### Source text
There's a reason why, and it bodes very badly for America.
THE COST OF WAR:
The tragic truth is that pulling U.S. soldiers out from Iraq will not reverse those negative consequences for the U.S. economy or taxpayers. The Middle Class is down for the count and not getting up. Our grand children will be financing this failed War in Baghdad with hefty income taxes to pay America's creditors in China for decades to come. There's serious question as to whether the War in Iraq has ended the “American Century.”
The United States has hemorrhaged $4 TRILLION on the Wars in Iraq and Afghanistan, and deficits continue to escalate in Kabul. Military spending for defense contractors has increased 81 percent since the 9/11 attack, while disability and health benefits for U.S. Veterans have stagnated.
- Over 4,000 U.S. Soldiers died in Iraq— while another 30,000 suffered serious traumatic injuries, paralysis, amputations and head injuries.
- An American soldier attempts suicide every 80 minutes, according to Veterans for Peace, which has demanded more community outreach to save their lives
- Post traumatic stress cripples tens of thousands of young American soldiers who face great difficulty returning to work and family life.
For all of the glory of U.S. military budgets, we have nothing to give our young people in uniform.
And that's not all. What of that grand vision called the War on Terrorism?
Cunning like a fox, Saddam Hussein tried to give the United States banking and financial documents that would have closed down the financial pipeline feeding terrorism. Mostly that financing derives from heroin profits, which would have resulted in substantial seizures, and killed two birds with one powerful stone.

### Assignment
Write out the passage on the cost of war word for word, from "There's a reason" to "Veterans have stagnated.".

### Given information
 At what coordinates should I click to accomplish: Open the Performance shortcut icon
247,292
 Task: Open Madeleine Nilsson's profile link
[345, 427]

### Reply to the exercise
There's a reason why, and it bodes very badly for America.
THE COST OF WAR:
The tragic truth is that pulling U.S. soldiers out from Iraq will not reverse those negative consequences for the U.S. economy or taxpayers. The Middle Class is down for the count and not getting up. Our grand children will be financing this failed War in Baghdad with hefty income taxes to pay America's creditors in China for decades to come. There's serious question as to whether the War in Iraq has ended the “American Century.”
The United States has hemorrhaged $4 TRILLION on the Wars in Iraq and Afghanistan, and deficits continue to escalate in Kabul. Military spending for defense contractors has increased 81 percent since the 9/11 attack, while disability and health benefits for U.S. Veterans have stagnated.